Citing “anecdotal research,” Loudon writes that one key to Trump’s mental fitness is the fact that he is the fourth of five children. “Birth order seems to be the foundation for all other factors that create and define the psychology of the person” she writes, citing the book Life’s Fingerprint by Robert V. V. Hurst—a trained dentist who studied his dental patients.

In case, you’re wondering, it’s not so, according to a meta-analysis of sibling and birth order studies published in the Proceedings of the National Academy of Sciences.

But junk-science theories applied with a total unawareness of nuance is only one of Loudon’s tools. She also filled out the Meyer-Briggs Personality Inventory selecting those answers that she thinks best describe Trump (who is not a close personal friend, but who is an an acquaintance), and concludes that he must have “mad presidential skills!” since the test-by-proxy identifies Trump as “ENTJ,” dubbed “the commander” on Personalities.com. Personalities.com yet!

Loudon doesn’t confine her analytical insights to Donald Trump, however. She also asserts, in her role as Dr. Gina, Ph.D, that the recent anonymously-authored New York Times Op-ed showed clear signs of “Trump derangement syndrome.” Stop and think. It’s one thing for a toady to produce a lick-spittle assessment of Trump from afar – and still yet another to go on national TV, as the unqualified Loudon did while hawking her book, and pretend to diagnose a completely unknown individual.

To give Loudon credit, she admits that she lacks the requisite training to substantiate her pronouncements; instead she contends that her ” gut instincts, which have nothing to do with my professional training, are pretty solid.” Remind you of someone else who relies on his (substantial) gut to conduct foreign policy? And indeed, while attempting to refute the commonly held belief that Trump suffers from narcissistic personality disorder – in terms that show she does not actually understand the behavioral characteristics of the condition – she reveals that testing has put her on the “narcissism spectrum.” Quelle surprise.

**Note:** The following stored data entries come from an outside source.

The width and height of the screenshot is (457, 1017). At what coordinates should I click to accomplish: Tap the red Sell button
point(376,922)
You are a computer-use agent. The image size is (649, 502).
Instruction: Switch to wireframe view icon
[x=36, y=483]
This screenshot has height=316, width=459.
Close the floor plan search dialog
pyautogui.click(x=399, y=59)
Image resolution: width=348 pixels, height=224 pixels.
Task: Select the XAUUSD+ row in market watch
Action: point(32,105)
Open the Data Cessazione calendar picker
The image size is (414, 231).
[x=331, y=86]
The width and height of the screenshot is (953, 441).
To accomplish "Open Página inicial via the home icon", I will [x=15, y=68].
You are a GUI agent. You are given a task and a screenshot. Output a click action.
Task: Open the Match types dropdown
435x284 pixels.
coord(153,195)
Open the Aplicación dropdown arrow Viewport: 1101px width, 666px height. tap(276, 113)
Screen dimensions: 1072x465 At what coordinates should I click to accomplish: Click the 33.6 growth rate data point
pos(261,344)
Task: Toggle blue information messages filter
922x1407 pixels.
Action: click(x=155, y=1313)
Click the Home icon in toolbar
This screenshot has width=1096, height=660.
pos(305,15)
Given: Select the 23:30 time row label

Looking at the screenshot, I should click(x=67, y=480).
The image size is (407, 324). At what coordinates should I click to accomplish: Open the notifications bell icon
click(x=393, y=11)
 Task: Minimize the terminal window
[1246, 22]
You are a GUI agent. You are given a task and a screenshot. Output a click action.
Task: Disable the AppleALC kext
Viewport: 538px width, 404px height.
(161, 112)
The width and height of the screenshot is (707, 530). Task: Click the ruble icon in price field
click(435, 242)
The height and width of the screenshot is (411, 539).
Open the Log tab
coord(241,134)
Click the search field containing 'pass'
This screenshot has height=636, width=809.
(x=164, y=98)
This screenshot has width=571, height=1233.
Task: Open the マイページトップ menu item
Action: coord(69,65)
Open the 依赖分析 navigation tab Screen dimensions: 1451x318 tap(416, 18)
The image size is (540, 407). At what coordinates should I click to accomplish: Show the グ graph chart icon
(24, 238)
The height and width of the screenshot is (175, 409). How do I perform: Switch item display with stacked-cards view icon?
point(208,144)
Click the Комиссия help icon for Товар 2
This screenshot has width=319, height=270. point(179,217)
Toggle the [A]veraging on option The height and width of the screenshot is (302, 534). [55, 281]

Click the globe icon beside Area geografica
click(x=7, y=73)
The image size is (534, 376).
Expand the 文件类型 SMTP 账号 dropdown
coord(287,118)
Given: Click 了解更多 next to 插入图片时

The book is titled Mad Politics: Keeping Your Sanity in a World Gone Crazy, and it looks like it might be a laugh a minute. Of course, I’m not recommending that anyone buy it, no need to enrich Loudon for producing a book described by one authority on psychological testing as “frankly idiotic” – but libraries were made for books like this. Or, if it’s too embarrassing to check it out,  just skim it over the proverbial liberal latte at your local bookstore cum coffee shop.